Not all agents use tool-use loops. Only agents that require genuine exploration — the Codebase Analyzer (doesn't know which files to read upfront) and the Payment Flow agent (must test routes in sandbox) — run as true agentic loops. The remaining 8 agents use single LLM calls with structured outputs. This keeps costs predictable and latency low while enabling autonomy exactly where it's needed.

02

Human-in-the-Loop as a First-Class Feature

The integration pipeline deliberately pauses after codebase analysis for developer input. Rather than making assumptions about payment coexistence strategy, webhook placement, or treasury preference, the system surfaces 3–5 targeted questions. This design choice significantly improves code quality: the generated integration is aligned with the developer's actual intent, not the model's best guess.

03

Multi-Model Tiering for Cost Control

Each agent is assigned the minimum model needed for its task. Reasoning-heavy agents (code generation, review, planning) use Claude Sonnet. Structured output generation (questions, treasury recommendations) uses Gemini Flash 2.5 at a fraction of the cost. Conversational agents use Claude Haiku. A fallback chain automatically switches to Claude Haiku if the Gemini budget is exhausted. This reduces cost ~40% vs. using Sonnet throughout.
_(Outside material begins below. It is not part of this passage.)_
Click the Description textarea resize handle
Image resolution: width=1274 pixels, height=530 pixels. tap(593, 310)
Claude Sonnet Codebase Analyzer · Planner · Code Writers · Review · Fix · Payment Flow

Gemini Flash 2.5 Developer Questions · Treasury Agent

Claude Haiku Campaign Setup · Fallback

04

SSE Streaming for Pipeline Transparency

All pipeline execution is streamed to the frontend via Server-Sent Events. Clients receive agent events (agent messages with status), tool_call events (tool name, duration in ms, success flag), and complete events. This lets the UI render the exact pipeline state in real-time — users see which agent is running and every tool call as it executes. The 14-second integration time is visible, not a black box.

05

Non-Destructive Code Modification

The Integration Planner plans at the file level: each step is tagged as create or modify. For modify actions, the File Fetcher node retrieves the current file content from GitHub before passing it to the code writers. Writers receive the original file and output a complete updated file — the original code is never dropped. This guarantees integrations don't break existing functionality.
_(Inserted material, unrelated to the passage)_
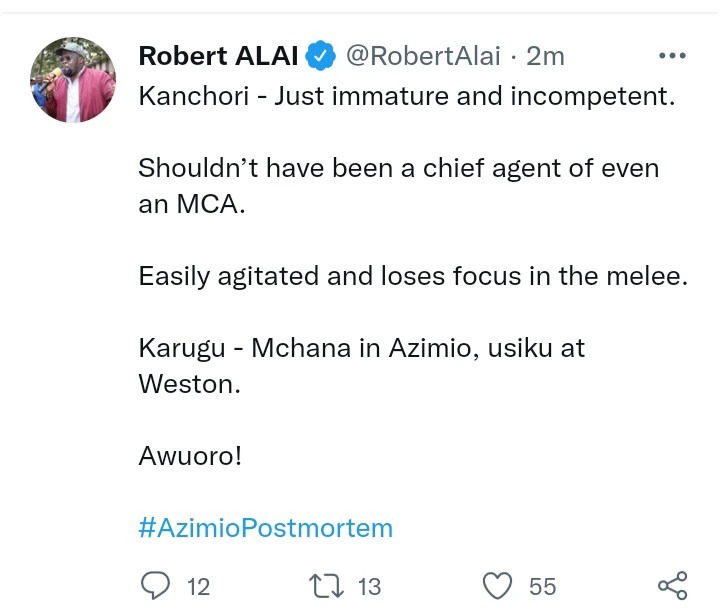Open the @RobertAlai handle link
720x614 pixels.
(422, 57)
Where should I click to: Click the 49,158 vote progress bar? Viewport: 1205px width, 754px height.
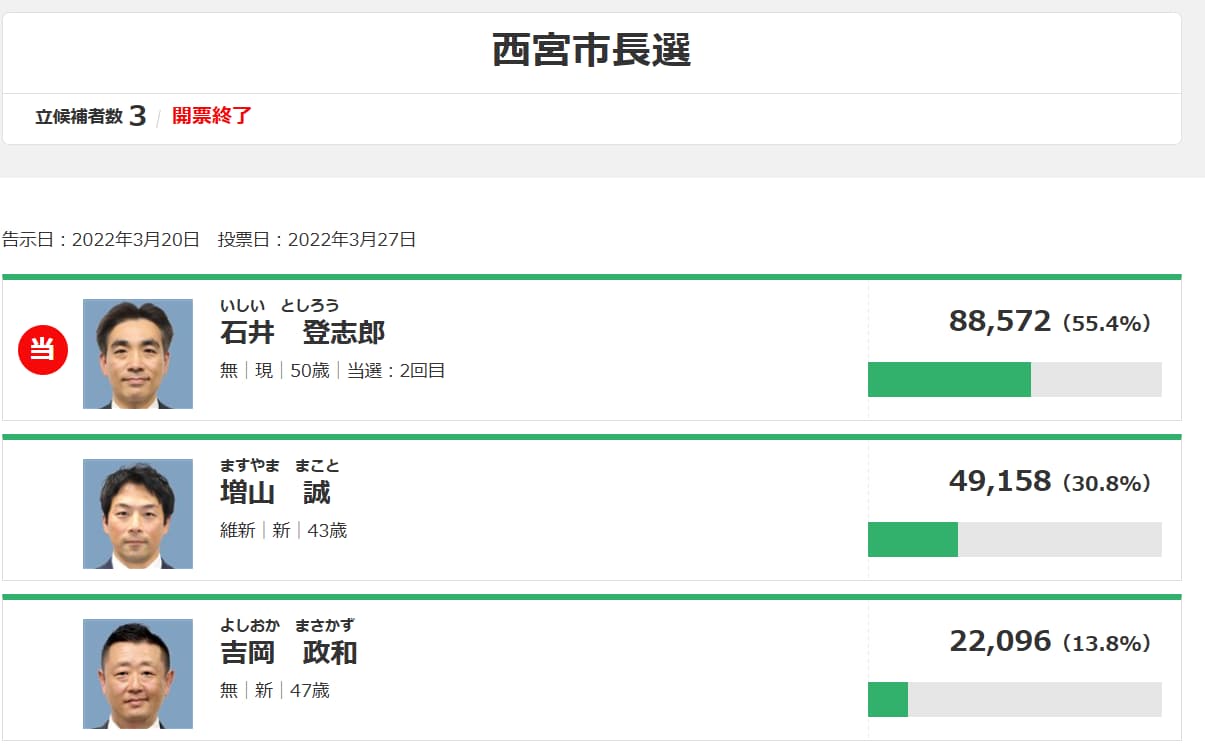pos(1014,540)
What Was Built and What It Proved

Oak Autopilot demonstrated that the hardest part of SDK adoption isn't the SDK — it's the friction of integration. By treating the integration process as an orchestrated multi-agent workflow, it reduced a multi-day developer task to a 14-second automated pipeline with a human review checkpoint.
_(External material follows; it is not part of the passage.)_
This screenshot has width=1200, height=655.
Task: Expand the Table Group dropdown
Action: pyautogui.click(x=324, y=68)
Full SDK integrations generated in ~14 seconds, from repo URL to open pull request
4–7 files created or modified per integration, with complete TypeScript types and Oak error handling patterns enforced
Automated review loop catches and fixes security issues (hardcoded secrets, missing auth middleware, incorrect Result patterns) before the PR is opened
Multi-market payment configuration — US, Brazil, Colombia — handled conversationally with provider testing and fee transparency
Real-time pipeline visualization via SSE makes the AI process observable and inspectable, not a black box
$0.61 per integration with multi-model tiering vs. an estimated $1.05 with Sonnet throughout

What I Would Do Differently

The Codebase Analyzer's 12–15 tool call limit is a blunt heuristic. A smarter approach would be to let the agent build a directory map first (one list_directory call at root), then selectively read only files that match heuristic patterns — reducing tool calls by 40–60% while reading the same semantically important files.

The Fix Agent's max-2-rounds limit can silently ship PRs with unfixed review issues. A better design would let the Review Agent classify issues as blocking vs. advisory, and only force PR creation when no blocking issues remain.